> **EXERCISE GOAL**: Only the lines from the line containing "Image resolution: width=1920" through the final line of the entries should be printed, exactly as given, with the pictures left out.

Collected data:
------------------------------

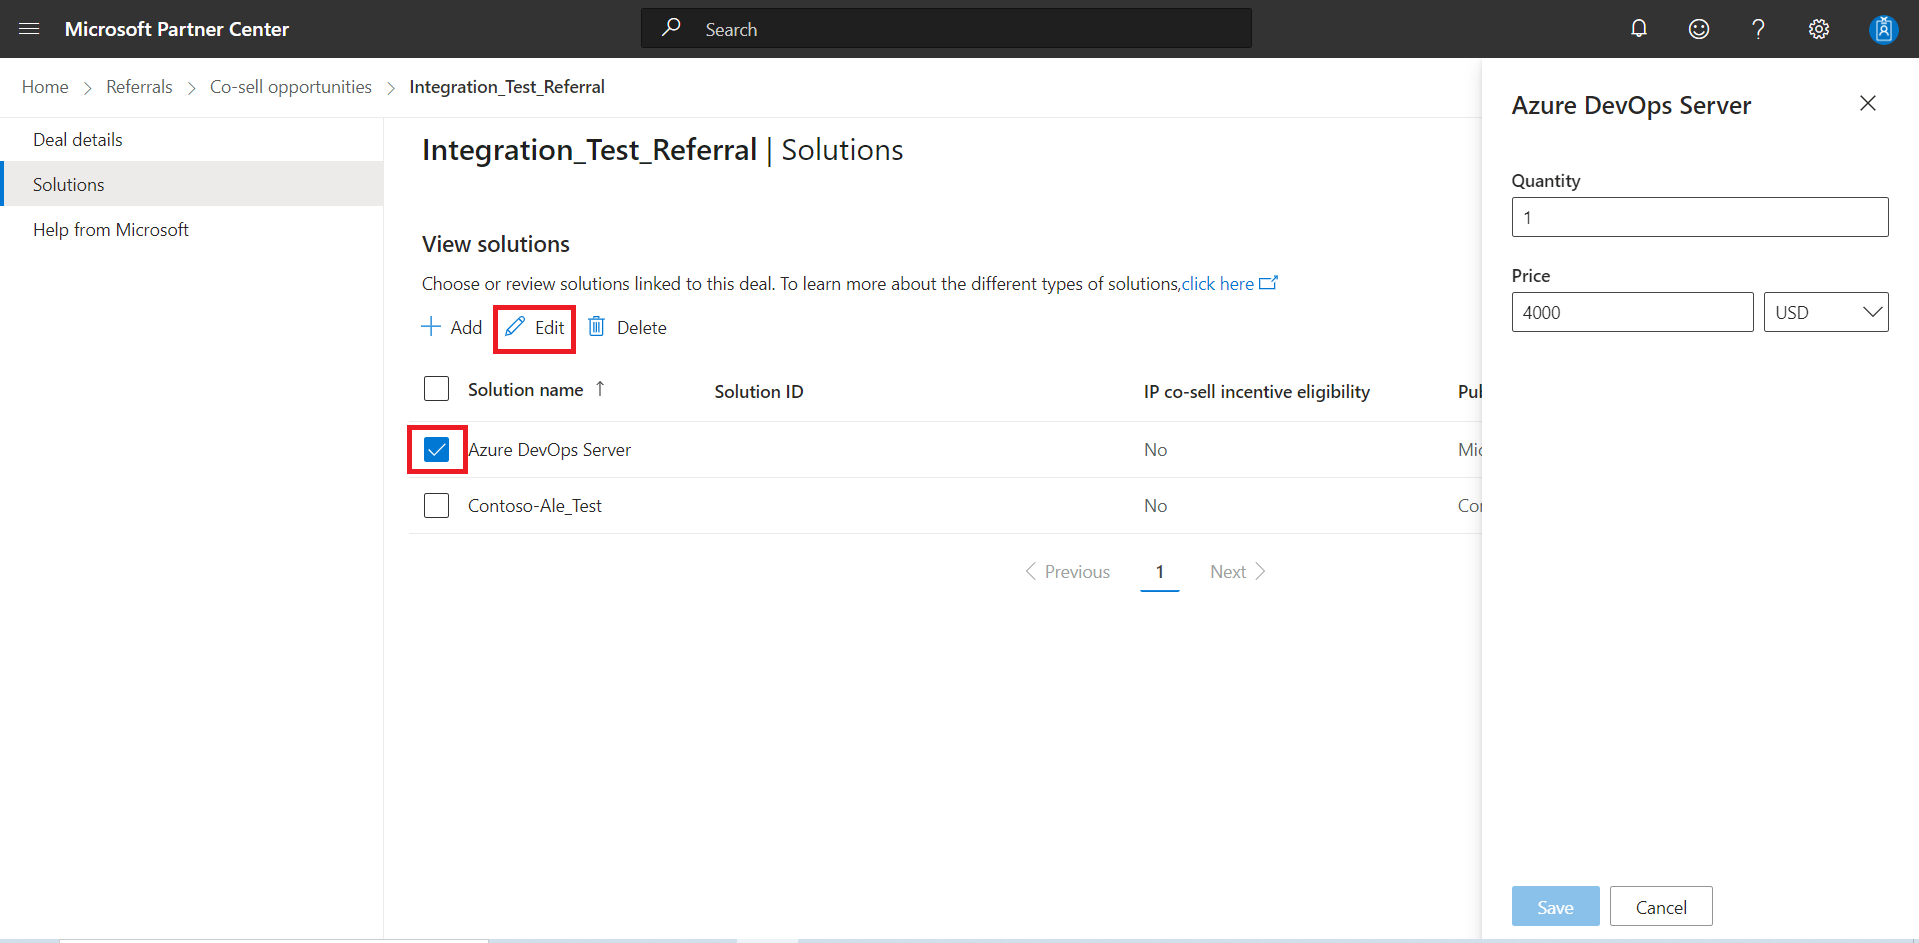Expand the USD currency dropdown
Screen dimensions: 1919x943
point(1826,312)
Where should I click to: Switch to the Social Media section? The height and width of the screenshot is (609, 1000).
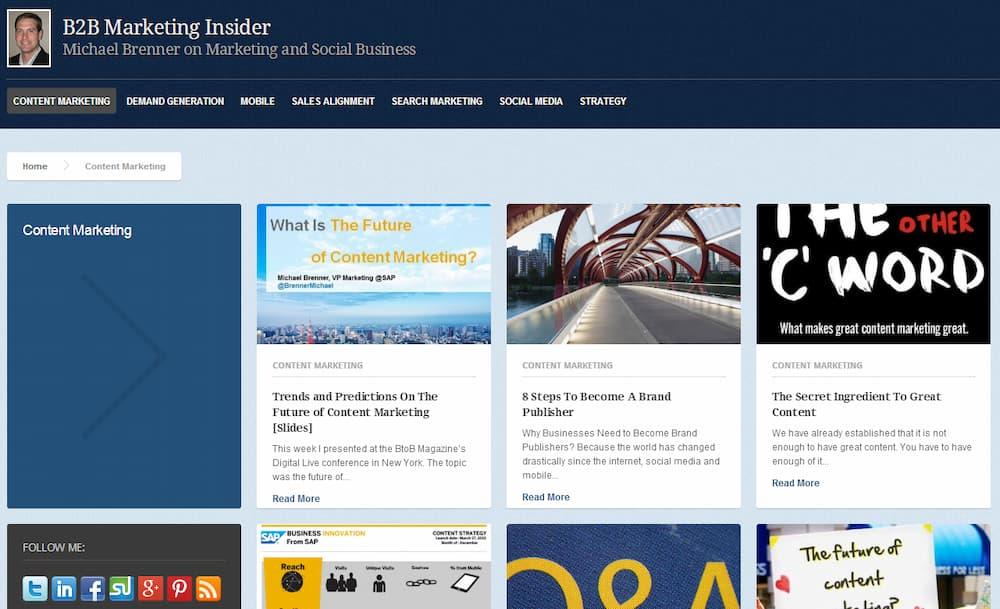pyautogui.click(x=531, y=100)
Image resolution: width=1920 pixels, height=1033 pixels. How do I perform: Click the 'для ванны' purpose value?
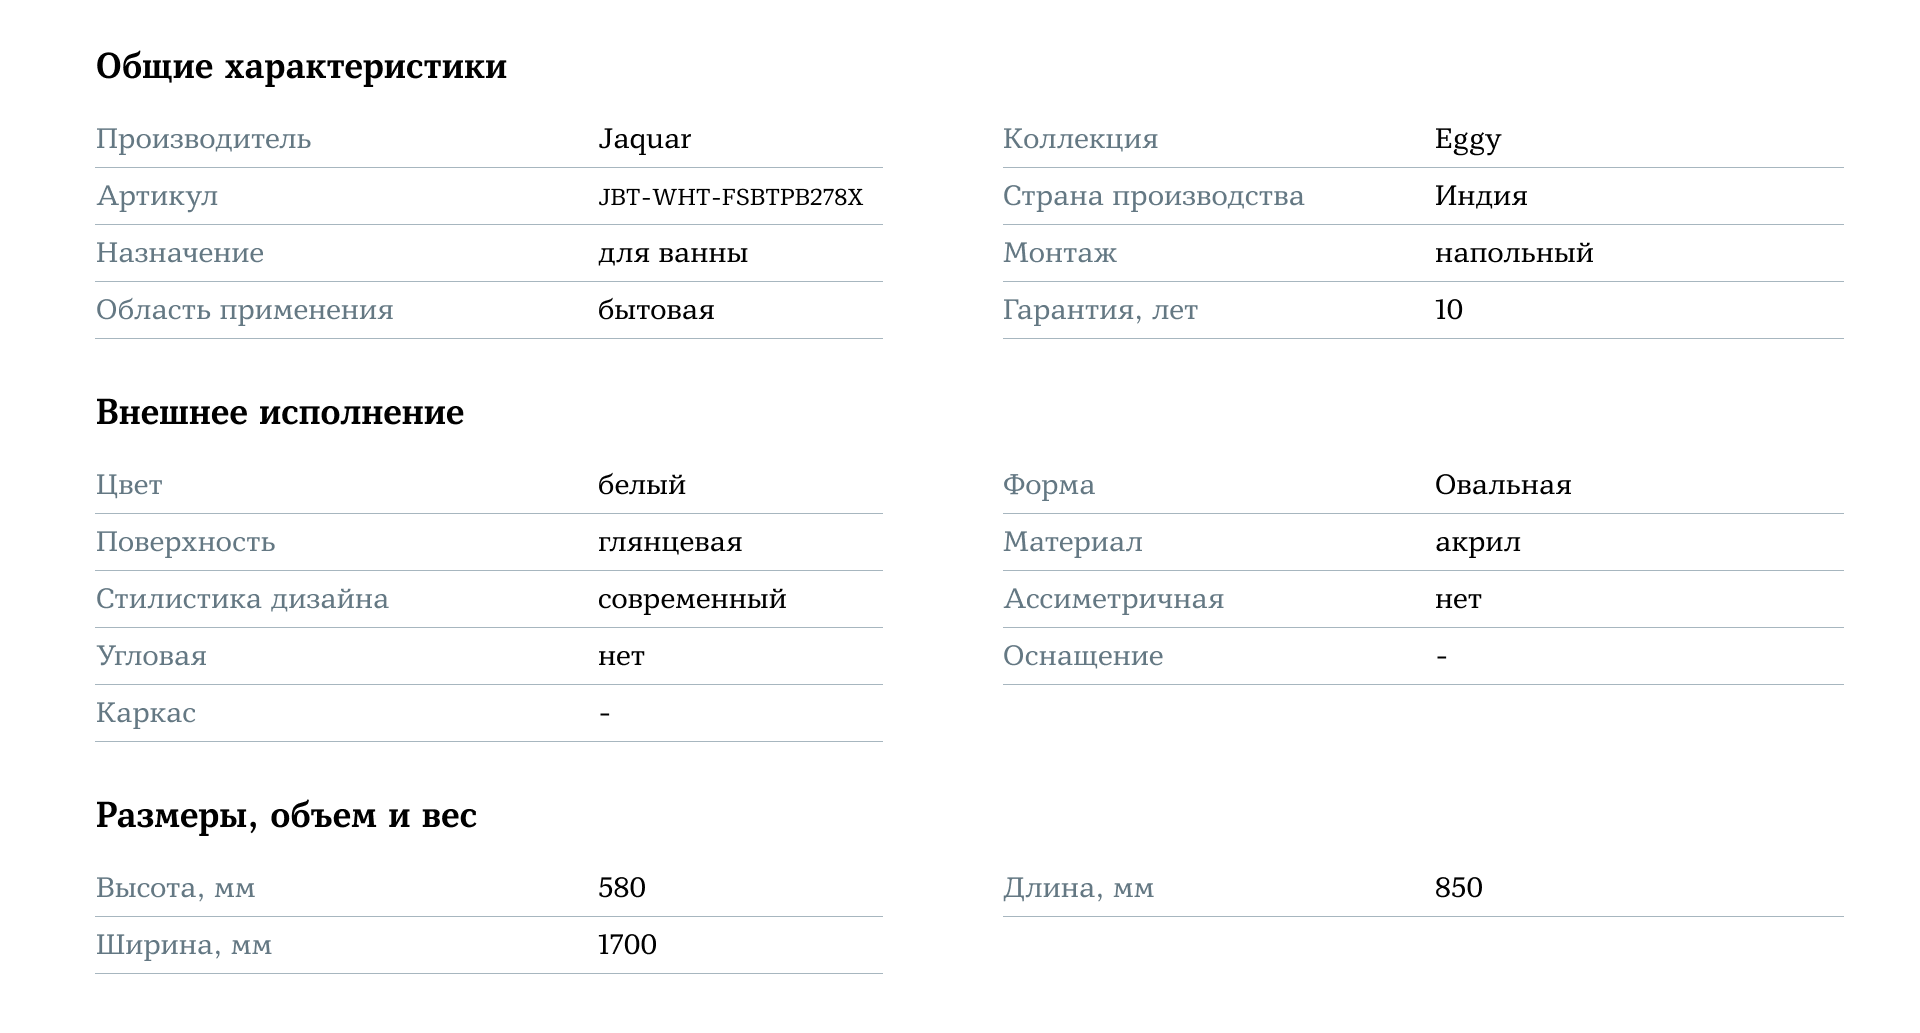[x=672, y=253]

------------------------------

> **EXERCISE RESULT**:
Image resolution: width=1920 pixels, height=1033 pixels. How do I perform: Click the 'для ванны' purpose value?
[x=672, y=253]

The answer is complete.